The Illusion of Rationality: Tacit Bias and Strategic Dominance in Frontier LLM Negotiation Games
Manuel S. R\'ios, Ruben F. Manrique, Nicanor Quijano, Luis F. Giraldo

TL;DR
This paper investigates the strategic behavior of frontier large language models in negotiation games, revealing biases, divergence into model-specific equilibria, and dominance patterns that challenge assumptions of rationality.
Contribution
It provides the first comprehensive analysis of LLM negotiation strategies, highlighting persistent biases and strategic divergence despite advanced reasoning capabilities.
Findings
Models diverge into distinct strategic equilibria.
Initial offers strongly predict final agreements.

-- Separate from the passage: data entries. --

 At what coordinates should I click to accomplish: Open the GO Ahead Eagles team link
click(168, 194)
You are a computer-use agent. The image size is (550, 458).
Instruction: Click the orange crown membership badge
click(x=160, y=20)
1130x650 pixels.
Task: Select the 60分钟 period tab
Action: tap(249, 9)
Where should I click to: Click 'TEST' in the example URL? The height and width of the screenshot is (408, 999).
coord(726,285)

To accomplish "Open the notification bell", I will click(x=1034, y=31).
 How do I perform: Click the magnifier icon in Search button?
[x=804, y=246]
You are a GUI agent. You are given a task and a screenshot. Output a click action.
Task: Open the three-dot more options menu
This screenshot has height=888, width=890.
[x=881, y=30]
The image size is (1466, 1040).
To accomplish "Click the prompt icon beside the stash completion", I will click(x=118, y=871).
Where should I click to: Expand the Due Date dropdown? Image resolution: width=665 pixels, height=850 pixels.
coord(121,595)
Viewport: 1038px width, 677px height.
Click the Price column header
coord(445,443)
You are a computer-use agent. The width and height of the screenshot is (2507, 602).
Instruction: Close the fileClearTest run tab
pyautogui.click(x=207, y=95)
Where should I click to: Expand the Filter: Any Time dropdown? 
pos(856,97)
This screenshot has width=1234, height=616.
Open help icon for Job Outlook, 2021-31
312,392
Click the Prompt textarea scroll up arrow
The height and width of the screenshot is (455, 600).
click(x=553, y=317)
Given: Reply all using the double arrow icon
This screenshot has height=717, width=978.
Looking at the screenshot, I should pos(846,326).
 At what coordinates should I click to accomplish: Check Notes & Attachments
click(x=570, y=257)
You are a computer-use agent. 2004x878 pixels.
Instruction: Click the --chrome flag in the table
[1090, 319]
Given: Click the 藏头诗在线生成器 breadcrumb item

Some models systematically outperform others.
Abstract
Large language models (LLMs) are increasingly being deployed as autonomous agents on behalf of institutions and individuals in economic, political, and social settings that involve negotiation. Yet this trend carries significant risks if their strategic behavior is not well understood. In this work, we revisit the NegotiationArena framework and run controlled simulation experiments on a diverse set of frontier LLMs across three multi turn bargaining games: Buyer Seller, Multi turn Ultimatum, and Resource Exchange. We ask whether improved general reasoning capabilities lead to rational, unbiased, and convergent negotiation strategies. Our results challenge this assumption. We find that models diverge into distinct, model specific strategic equilibria rather than converging to a unified optimal behavior. Moreover, strong numerical and semantic anchoring effects persist: initial offers are…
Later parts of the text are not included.